Luxury Figures

Resilient first quarter sales ended 30 June 2024, for the Richemont group

Eva Morletto

By Eva Morletto16 juillet 2024

Swiss luxury giant Richemont, parent company of iconic brands such as Cartier, published its new financial results on Tuesday 16 July. Quarterly sales were down slightly by 1% at real exchange rates, to €5.3 billion. The main factor behind the decline was the Asian market, and in particular watch sales.

Quarterly sales down slightly by 1% at real exchange rates, to 5.3 billion euros (DR)

However, the 1% fall in sales should be viewed in the light of the Richemont group's financial year to date, since excluding the effect of exchange rates, results would correspond to +1% in the first quarter, calculated over April, May and June. Analysts were expecting sales to increase by +2%, so the results are barely below expectations. First-quarter sales came to €5.3 billion.

In the official press release, Richemont highlights the difficulties of the Chinese market: the Asia-Pacific region proved to be a real drag, with an overall decline (excluding Japan) of -19%. More specifically, the zone comprising China, Hong Kong and Macao recorded a decline of -27%, while Malaysia and South Korea posted positive results. In the same period a year ago, Richemont posted a +19% increase in sales.

Richemont's jewellery sector recorded single-digit growth of +4% at constant exchange rates, as did the Group's "Other" sector (which includes the Group's fashion and accessories houses), with growth of +6% at constant exchange rates, offsetting the decline in sales of the watchmaking houses, which fell by -13% at constant exchange rates, affected by heavy exposure to Asia-Pacific. The press release nevertheless notes "the resilience of Vacheron Constantin and A. Lange & Söhne".

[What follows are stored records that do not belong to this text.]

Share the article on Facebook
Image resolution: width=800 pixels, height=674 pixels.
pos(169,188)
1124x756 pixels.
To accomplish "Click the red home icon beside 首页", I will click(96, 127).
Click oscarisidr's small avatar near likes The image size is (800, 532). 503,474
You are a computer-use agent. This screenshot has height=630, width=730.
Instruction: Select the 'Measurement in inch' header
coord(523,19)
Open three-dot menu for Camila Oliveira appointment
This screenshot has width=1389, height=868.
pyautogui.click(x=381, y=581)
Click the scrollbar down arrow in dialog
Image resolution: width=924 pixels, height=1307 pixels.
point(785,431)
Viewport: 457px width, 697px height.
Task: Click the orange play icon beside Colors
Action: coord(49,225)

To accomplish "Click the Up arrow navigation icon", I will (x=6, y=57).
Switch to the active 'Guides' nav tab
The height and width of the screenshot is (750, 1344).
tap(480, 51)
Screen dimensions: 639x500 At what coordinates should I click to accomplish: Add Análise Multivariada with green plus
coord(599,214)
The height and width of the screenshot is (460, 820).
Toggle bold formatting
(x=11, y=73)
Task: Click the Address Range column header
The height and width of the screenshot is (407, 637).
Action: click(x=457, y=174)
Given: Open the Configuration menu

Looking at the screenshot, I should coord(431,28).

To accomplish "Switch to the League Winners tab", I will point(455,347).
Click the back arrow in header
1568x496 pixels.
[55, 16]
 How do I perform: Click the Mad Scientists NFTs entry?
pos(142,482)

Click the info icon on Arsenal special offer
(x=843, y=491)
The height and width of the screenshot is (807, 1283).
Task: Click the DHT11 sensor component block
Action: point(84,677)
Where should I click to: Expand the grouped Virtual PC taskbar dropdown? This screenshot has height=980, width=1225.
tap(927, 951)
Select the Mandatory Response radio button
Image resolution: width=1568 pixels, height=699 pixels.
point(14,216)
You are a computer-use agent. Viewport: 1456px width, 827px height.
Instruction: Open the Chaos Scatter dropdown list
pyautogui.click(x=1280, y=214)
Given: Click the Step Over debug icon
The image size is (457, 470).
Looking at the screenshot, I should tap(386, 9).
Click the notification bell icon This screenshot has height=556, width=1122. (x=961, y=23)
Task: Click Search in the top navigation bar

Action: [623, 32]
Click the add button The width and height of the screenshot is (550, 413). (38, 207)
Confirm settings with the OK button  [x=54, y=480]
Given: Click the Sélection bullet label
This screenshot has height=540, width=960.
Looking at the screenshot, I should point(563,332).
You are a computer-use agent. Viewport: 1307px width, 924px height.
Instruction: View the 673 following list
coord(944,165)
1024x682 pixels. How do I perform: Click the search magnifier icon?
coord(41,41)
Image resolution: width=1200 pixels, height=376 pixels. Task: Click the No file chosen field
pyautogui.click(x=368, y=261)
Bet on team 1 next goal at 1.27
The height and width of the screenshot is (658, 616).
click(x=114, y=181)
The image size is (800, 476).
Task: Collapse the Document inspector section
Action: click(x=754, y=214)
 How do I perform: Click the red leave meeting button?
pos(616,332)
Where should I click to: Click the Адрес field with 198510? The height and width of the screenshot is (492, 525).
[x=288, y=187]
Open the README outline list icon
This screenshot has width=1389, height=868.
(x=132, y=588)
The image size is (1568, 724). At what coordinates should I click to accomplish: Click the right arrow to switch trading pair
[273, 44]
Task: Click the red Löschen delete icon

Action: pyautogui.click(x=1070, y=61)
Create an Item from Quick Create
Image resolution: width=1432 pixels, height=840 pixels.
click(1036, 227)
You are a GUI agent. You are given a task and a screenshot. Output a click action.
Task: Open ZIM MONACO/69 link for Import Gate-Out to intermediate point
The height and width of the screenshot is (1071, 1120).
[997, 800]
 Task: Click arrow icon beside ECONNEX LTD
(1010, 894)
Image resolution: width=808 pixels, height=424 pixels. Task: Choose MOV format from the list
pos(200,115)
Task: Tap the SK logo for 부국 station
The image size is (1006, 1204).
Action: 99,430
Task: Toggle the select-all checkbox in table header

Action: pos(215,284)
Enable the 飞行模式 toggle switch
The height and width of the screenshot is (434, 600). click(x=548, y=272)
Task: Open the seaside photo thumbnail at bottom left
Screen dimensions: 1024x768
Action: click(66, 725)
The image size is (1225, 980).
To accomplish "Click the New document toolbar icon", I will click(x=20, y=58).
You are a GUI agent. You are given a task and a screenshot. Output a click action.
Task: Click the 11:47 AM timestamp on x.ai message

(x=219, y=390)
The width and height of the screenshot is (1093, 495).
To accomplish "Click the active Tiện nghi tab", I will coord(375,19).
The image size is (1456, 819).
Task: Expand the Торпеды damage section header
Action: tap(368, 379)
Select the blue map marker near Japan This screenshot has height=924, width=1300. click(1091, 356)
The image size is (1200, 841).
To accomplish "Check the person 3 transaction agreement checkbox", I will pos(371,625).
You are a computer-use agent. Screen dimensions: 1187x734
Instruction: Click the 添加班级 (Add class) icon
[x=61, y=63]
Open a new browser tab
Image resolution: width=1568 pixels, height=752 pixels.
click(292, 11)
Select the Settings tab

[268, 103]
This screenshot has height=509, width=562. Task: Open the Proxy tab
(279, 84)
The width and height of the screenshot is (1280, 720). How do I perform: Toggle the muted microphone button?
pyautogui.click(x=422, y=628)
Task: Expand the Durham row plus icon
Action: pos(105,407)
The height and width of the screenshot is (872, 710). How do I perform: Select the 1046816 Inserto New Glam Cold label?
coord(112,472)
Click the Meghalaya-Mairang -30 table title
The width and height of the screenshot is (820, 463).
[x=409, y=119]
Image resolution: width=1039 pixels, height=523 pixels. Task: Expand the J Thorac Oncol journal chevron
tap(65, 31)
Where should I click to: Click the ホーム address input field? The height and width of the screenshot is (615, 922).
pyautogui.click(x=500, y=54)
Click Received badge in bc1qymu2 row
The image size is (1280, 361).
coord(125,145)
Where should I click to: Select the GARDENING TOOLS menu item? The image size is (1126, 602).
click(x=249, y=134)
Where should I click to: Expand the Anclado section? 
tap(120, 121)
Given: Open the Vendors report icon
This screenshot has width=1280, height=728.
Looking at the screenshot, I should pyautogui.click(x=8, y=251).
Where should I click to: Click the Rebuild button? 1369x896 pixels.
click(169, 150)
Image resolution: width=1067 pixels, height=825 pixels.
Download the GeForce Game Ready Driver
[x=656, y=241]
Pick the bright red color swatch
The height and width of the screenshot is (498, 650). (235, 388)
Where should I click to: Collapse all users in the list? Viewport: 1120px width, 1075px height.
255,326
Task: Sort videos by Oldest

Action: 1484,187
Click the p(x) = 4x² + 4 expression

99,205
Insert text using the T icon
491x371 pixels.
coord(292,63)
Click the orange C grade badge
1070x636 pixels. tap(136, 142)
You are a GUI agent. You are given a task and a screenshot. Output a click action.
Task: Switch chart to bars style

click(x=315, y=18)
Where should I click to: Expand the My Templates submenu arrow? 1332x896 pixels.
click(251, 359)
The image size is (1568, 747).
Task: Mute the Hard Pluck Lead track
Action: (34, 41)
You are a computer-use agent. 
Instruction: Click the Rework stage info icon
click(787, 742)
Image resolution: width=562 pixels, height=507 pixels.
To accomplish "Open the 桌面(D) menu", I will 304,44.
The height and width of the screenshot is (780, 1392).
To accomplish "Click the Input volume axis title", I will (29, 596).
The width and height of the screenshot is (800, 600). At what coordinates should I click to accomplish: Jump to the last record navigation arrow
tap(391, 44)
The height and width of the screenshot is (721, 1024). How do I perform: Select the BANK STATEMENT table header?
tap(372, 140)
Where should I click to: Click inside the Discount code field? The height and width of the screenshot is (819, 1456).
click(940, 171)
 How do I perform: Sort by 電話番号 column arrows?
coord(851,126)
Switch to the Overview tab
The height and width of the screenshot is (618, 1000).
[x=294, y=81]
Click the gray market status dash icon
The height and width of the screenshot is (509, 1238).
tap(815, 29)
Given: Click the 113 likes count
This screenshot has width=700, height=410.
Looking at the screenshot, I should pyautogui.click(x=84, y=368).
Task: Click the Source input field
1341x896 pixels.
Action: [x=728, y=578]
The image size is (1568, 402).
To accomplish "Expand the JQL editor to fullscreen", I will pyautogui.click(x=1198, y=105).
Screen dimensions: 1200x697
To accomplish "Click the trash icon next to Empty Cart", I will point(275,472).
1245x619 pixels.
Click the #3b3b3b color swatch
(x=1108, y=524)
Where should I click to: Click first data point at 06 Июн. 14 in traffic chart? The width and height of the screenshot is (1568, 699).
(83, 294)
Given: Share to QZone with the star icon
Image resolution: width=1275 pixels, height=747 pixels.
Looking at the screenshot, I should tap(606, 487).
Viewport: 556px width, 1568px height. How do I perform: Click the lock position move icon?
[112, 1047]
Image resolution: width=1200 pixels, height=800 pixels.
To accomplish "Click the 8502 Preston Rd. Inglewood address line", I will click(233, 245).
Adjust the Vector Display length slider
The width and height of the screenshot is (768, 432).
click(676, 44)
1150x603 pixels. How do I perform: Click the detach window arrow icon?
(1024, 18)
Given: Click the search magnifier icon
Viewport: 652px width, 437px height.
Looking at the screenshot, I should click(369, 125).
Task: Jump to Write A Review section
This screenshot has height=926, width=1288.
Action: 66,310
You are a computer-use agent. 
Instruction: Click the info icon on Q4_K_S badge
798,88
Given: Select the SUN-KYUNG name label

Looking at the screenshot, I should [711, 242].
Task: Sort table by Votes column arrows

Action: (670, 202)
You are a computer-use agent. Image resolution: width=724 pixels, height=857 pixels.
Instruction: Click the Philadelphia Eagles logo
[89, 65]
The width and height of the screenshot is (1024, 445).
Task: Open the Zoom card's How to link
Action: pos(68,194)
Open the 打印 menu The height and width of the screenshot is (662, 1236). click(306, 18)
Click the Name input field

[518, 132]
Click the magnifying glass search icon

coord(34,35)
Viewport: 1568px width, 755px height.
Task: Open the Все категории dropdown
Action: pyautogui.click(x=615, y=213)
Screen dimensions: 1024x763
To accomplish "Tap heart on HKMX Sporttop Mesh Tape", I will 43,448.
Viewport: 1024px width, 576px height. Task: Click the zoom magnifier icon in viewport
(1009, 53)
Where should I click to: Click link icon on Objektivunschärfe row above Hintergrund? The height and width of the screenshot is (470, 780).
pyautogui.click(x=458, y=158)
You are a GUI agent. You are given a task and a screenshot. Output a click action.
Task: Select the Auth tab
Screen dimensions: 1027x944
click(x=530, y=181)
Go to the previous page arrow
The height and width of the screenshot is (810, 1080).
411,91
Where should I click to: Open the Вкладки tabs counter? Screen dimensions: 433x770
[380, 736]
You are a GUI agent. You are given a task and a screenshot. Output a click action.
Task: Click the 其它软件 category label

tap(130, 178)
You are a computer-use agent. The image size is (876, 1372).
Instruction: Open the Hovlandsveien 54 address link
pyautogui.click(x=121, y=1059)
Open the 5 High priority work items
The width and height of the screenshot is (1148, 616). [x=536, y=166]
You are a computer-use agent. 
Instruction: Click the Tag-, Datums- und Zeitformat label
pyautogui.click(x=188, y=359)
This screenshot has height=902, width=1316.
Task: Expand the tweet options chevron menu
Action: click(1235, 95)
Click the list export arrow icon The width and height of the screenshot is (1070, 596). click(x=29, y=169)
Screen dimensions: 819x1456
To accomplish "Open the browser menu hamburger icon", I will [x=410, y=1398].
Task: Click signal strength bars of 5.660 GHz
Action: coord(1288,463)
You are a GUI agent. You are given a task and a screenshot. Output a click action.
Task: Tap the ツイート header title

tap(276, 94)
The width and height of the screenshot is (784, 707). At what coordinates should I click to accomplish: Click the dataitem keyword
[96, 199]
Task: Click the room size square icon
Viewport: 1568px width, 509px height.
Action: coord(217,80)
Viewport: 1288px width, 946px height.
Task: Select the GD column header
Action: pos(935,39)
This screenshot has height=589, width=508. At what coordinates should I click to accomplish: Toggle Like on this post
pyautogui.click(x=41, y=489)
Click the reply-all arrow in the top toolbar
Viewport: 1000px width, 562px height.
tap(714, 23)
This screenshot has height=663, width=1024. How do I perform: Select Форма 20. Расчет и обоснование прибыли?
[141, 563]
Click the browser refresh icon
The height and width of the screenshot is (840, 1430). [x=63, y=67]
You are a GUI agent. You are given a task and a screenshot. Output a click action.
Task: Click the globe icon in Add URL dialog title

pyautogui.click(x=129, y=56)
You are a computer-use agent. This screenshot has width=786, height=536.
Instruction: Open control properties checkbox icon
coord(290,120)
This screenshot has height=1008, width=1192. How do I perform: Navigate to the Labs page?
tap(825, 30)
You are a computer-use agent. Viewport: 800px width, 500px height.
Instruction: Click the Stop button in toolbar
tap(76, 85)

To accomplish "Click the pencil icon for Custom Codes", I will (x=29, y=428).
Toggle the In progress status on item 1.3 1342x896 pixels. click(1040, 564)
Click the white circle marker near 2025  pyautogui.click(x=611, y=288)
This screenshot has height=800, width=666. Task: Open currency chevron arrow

Compared to other luxury majors, the Swiss group is showing a relative stability in these troubled times for the sector as a whole. The press release also emphasises the group's strength in a "macroeconomic and geopolitical environment that remains uncertain". This stability seems to be reassuring the markets, after the mixed performances of other luxury companies such as Burberry had a negative impact on the opening of the stock markets. The happy exception in a sluggish Asian market is Japan. The weak yen is stimulating purchases by foreign travellers, especially from China. In fact, sales in Japan rose by 59%.

The American market also posted growth of +10% across a range of distribution channels. This is a fairly positive sign: the crisis is beginning to fade across the Atlantic. Europe, meanwhile, is stabilising, with an increase of +5%. Optimism seems to be tentatively returning.